The Curriculum Needs Truth, Goodness, and Beauty, not “Decolonization”

Empty Chairs And Tables In Classroom

A reconstruction plan for education

There is a rising tide in education of calls to “decolonize” the curriculum, the assumption being that, like an undeveloped country, the curriculum has been “colonized” by an exploiter class, namely European white men, who push aside valuable voices of the exploited classes.

This demand has two central motivations, one benign and one malign. There might be a legitimate claim that truly great voices have been excluded from the curriculum: perhaps ossified reading lists have prevented legitimate texts from appearing on those lists.
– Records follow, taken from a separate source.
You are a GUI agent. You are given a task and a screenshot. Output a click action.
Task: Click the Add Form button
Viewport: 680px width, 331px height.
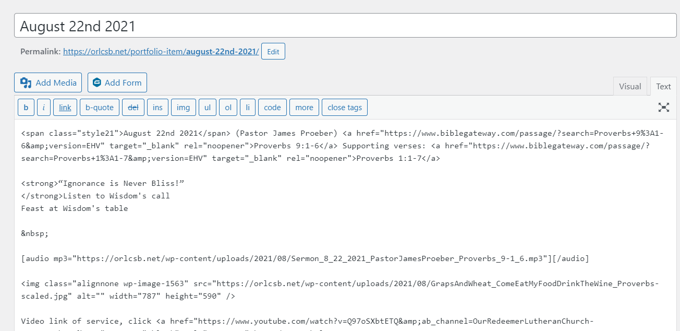click(117, 82)
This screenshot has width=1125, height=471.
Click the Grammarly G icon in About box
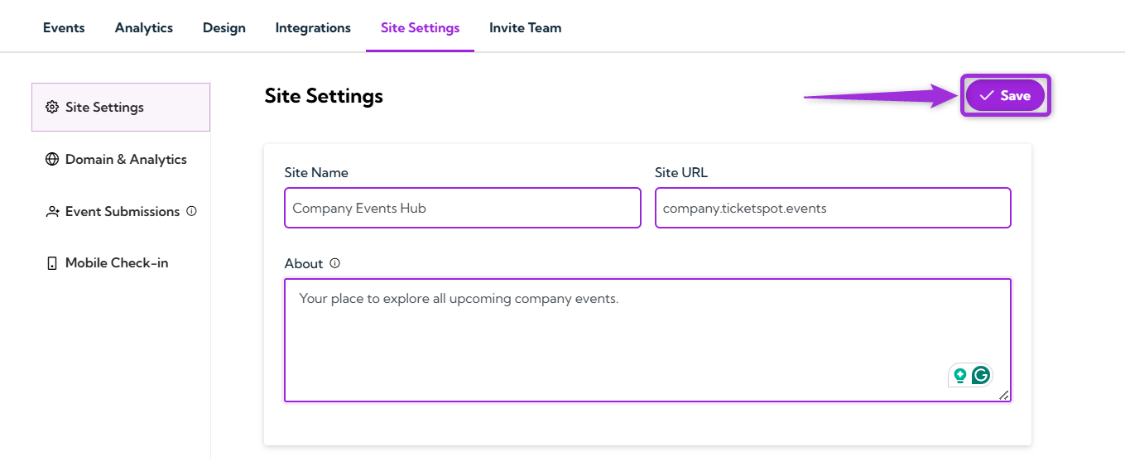tap(981, 375)

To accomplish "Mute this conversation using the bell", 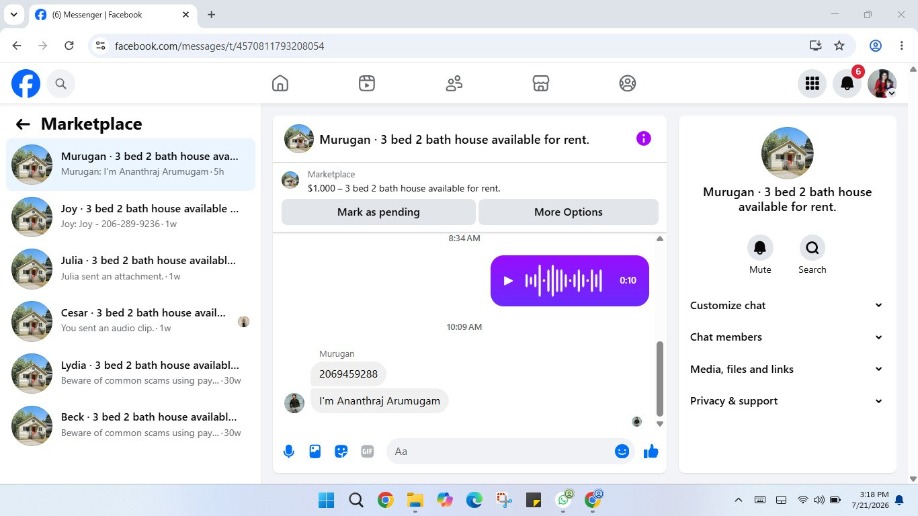I will 760,248.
This would be consistent with the recent excellent work of Eric Adler who, while defending the humanities from a traditional point of view, still argues, drawing from Irving Babbitt, that a more capacious understanding of the “the canon” might be in order. Put forth sincerely, this claim deserves serious consideration. In my own state of South Dakota, this often means adding more Native voices, to which I say “fair enough.”  
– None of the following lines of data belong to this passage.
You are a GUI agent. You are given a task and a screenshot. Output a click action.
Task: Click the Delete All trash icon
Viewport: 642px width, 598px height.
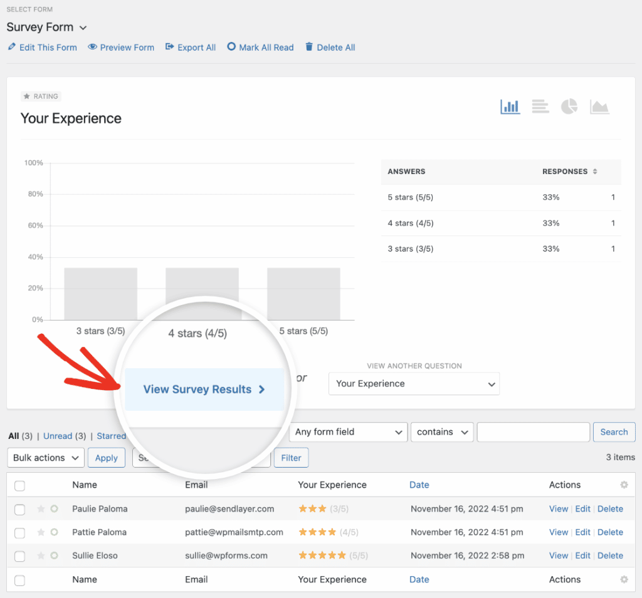pyautogui.click(x=308, y=47)
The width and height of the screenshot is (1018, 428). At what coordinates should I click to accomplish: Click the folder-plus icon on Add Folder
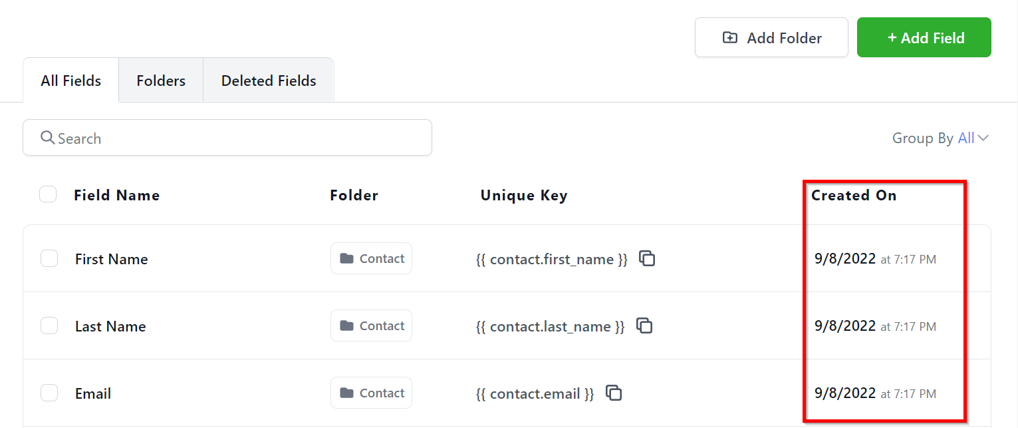[x=729, y=38]
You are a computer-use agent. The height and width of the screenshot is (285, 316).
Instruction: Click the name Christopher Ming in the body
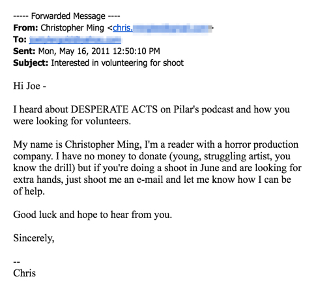(x=102, y=145)
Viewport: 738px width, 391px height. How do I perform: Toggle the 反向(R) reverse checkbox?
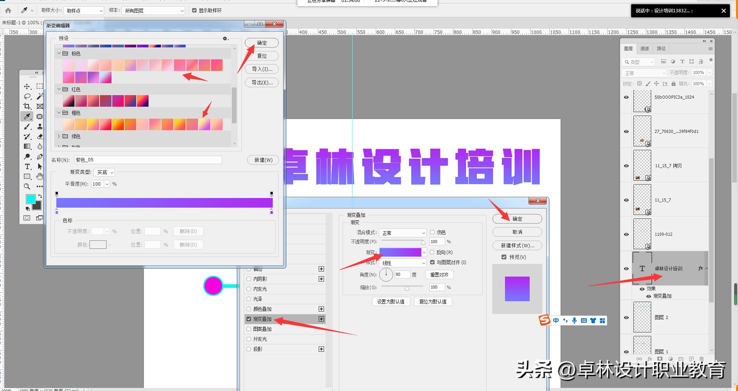coord(432,252)
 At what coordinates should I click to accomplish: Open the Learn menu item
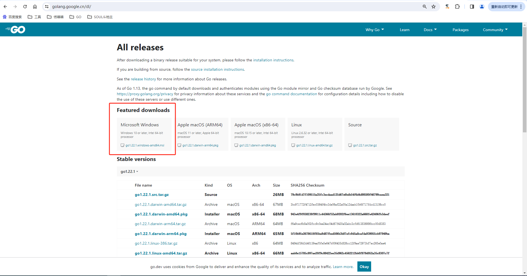[x=404, y=30]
But the more typical rationale for decolonizing the curriculum draws from Marxist ideology and the oppressor/oppressed dichotomy. Activists argue that, prima facie, any text from a white, male, Western source is suspect while texts from more “diverse” authors must be promoted. The upshot: teachers who gloat over removing The Odyssey from reading lists.  At my own institution calls to decolonize the curriculum contain consistent references to Paulo Freire, the Marxist educator most famous for The Pedagogy of the Oppressed, grounding the paradigm of curricular decolonization in Marxist ideology.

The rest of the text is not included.